» Exercise instructions: Copy out the items that start with the line containing "Task: Click the red Delete X toolbar icon" and end with the line containing "[x=1138, y=188]", keeping both of those lines.

» Excerpted records:

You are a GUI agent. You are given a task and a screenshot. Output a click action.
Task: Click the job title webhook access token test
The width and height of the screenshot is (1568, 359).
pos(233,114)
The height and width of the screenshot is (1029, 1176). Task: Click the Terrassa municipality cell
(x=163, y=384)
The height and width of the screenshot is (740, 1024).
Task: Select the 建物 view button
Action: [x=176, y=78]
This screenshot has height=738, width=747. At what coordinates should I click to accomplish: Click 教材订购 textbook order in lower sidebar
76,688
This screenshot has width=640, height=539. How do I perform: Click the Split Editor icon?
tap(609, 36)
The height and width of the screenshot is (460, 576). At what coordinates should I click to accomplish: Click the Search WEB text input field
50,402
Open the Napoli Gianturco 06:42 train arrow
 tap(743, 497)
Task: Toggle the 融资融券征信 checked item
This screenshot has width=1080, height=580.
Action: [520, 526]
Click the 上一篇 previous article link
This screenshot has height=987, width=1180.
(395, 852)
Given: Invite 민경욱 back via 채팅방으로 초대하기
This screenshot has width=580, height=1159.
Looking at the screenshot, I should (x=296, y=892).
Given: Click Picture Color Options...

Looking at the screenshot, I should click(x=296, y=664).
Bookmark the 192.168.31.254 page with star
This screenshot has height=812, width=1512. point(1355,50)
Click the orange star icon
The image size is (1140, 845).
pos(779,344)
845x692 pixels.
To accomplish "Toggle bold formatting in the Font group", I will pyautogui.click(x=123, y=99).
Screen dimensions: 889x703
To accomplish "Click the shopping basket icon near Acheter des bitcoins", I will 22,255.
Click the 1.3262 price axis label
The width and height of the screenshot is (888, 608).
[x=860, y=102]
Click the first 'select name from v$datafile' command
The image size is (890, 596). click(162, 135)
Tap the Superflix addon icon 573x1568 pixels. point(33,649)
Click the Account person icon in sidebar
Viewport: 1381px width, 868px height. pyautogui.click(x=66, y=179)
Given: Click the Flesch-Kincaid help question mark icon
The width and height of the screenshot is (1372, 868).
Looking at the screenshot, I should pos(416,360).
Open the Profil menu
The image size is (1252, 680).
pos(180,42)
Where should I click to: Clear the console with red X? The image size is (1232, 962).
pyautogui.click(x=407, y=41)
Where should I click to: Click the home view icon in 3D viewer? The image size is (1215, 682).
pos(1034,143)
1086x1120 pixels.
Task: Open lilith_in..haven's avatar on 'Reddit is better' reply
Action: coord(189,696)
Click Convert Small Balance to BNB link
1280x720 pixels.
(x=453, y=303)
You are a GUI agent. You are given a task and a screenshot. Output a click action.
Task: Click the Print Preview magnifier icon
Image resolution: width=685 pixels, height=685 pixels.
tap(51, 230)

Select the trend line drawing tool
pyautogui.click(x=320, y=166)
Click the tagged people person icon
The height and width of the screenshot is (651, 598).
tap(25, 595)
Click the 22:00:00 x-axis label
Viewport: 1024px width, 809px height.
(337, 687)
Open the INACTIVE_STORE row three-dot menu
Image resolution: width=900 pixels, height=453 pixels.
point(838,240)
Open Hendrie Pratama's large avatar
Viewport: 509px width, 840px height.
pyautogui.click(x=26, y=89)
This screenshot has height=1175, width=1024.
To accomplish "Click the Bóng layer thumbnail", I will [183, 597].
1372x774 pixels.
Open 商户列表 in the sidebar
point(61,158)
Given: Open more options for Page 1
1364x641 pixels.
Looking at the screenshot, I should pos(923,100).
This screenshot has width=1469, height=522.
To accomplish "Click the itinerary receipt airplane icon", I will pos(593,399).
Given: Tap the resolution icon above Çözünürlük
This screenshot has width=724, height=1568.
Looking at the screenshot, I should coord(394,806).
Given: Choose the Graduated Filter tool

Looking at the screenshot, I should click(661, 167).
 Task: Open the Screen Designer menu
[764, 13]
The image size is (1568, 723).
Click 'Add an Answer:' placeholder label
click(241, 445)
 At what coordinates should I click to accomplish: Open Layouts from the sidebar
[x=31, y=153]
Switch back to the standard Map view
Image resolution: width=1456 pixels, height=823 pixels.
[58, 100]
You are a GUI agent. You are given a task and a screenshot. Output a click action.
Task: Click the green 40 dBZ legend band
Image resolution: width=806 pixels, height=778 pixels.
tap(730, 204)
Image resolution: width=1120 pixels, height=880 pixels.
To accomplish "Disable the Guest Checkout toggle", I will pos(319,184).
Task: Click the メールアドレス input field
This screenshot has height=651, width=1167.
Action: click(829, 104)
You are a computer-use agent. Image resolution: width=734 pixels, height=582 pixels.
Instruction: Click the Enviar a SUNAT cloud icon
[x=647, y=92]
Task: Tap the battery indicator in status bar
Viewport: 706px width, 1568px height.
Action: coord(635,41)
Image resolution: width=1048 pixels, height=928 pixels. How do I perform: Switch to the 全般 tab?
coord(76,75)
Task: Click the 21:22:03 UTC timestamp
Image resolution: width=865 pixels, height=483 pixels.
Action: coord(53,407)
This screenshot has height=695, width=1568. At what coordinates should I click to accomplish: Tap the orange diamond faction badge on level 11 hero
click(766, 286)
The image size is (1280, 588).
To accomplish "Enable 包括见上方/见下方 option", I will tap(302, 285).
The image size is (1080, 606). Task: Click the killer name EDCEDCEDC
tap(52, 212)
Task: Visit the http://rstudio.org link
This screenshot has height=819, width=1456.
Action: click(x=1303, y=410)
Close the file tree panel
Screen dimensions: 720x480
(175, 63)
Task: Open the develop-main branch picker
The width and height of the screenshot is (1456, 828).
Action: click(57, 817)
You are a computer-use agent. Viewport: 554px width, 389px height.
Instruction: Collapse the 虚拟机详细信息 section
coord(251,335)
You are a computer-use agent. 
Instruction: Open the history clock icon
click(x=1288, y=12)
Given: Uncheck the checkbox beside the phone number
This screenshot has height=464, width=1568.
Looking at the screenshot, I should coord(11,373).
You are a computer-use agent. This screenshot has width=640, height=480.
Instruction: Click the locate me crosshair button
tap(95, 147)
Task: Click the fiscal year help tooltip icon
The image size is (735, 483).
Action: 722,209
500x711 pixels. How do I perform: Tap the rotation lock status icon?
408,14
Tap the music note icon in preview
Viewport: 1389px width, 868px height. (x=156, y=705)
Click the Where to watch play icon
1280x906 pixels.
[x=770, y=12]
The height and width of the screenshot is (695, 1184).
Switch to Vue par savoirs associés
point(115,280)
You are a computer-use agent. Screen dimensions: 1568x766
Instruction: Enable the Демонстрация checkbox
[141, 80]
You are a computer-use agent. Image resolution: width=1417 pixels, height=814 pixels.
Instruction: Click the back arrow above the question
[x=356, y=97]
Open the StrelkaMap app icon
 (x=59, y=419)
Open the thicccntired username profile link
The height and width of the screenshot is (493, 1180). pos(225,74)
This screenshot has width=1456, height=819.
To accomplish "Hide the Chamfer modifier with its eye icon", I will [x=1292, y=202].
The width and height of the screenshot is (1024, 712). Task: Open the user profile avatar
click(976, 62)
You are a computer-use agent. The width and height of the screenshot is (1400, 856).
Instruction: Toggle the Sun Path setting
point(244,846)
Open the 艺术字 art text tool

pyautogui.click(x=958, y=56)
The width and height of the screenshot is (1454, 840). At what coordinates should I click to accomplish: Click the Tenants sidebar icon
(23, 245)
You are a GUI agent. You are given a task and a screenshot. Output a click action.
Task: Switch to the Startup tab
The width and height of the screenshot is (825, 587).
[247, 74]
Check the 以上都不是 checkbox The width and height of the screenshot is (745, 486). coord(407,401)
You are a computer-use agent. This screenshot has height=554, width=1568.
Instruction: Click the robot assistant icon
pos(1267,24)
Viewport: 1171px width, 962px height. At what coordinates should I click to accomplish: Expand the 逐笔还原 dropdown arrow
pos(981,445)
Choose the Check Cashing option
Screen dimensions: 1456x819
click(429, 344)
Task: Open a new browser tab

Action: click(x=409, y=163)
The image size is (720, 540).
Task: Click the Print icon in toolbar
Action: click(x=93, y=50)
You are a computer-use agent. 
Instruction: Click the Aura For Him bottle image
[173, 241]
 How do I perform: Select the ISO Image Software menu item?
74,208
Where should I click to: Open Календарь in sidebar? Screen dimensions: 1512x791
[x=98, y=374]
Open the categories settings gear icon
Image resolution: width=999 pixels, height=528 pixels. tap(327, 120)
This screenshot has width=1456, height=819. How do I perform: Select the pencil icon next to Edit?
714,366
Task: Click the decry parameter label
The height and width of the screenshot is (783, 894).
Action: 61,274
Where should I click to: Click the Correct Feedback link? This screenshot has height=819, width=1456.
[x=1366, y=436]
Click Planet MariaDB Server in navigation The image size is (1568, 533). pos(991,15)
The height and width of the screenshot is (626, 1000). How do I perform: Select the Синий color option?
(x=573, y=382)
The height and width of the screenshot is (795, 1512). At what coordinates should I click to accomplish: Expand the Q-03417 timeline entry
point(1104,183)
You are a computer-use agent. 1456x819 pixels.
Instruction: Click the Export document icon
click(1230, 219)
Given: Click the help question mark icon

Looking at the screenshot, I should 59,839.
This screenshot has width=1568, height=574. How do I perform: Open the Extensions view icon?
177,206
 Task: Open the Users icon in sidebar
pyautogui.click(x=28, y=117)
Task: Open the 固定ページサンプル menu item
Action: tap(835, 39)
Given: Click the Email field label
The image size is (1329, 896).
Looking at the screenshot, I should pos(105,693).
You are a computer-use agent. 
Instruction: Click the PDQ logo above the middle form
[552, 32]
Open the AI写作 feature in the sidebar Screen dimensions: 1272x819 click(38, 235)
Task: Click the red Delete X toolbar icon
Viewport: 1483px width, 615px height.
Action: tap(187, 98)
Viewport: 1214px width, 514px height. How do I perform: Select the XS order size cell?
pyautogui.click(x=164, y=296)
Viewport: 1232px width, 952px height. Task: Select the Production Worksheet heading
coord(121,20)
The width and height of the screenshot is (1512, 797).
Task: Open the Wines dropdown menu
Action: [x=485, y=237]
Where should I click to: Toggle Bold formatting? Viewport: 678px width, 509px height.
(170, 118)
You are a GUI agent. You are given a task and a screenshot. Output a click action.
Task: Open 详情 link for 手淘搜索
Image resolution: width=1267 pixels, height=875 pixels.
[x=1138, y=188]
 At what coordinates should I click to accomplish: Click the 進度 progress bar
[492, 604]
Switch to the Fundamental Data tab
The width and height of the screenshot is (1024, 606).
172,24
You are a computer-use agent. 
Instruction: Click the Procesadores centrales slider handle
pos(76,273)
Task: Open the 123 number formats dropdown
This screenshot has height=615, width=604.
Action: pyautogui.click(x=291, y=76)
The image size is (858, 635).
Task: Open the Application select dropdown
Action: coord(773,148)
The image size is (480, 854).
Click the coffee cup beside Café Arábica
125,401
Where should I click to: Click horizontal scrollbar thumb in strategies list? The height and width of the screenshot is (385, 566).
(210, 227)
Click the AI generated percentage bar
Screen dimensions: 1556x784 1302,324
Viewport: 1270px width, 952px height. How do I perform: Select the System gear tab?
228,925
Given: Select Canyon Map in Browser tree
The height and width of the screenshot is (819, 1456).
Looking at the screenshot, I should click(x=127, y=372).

» Response to this exercise:
Task: Click the red Delete X toolbar icon
Viewport: 1483px width, 615px height.
Action: tap(187, 98)
Viewport: 1214px width, 514px height. How do I perform: Select the XS order size cell?
pyautogui.click(x=164, y=296)
Viewport: 1232px width, 952px height. Task: Select the Production Worksheet heading
coord(121,20)
The width and height of the screenshot is (1512, 797).
Task: Open the Wines dropdown menu
Action: [x=485, y=237]
Where should I click to: Toggle Bold formatting? Viewport: 678px width, 509px height.
(170, 118)
You are a GUI agent. You are given a task and a screenshot. Output a click action.
Task: Open 详情 link for 手淘搜索
Image resolution: width=1267 pixels, height=875 pixels.
[x=1138, y=188]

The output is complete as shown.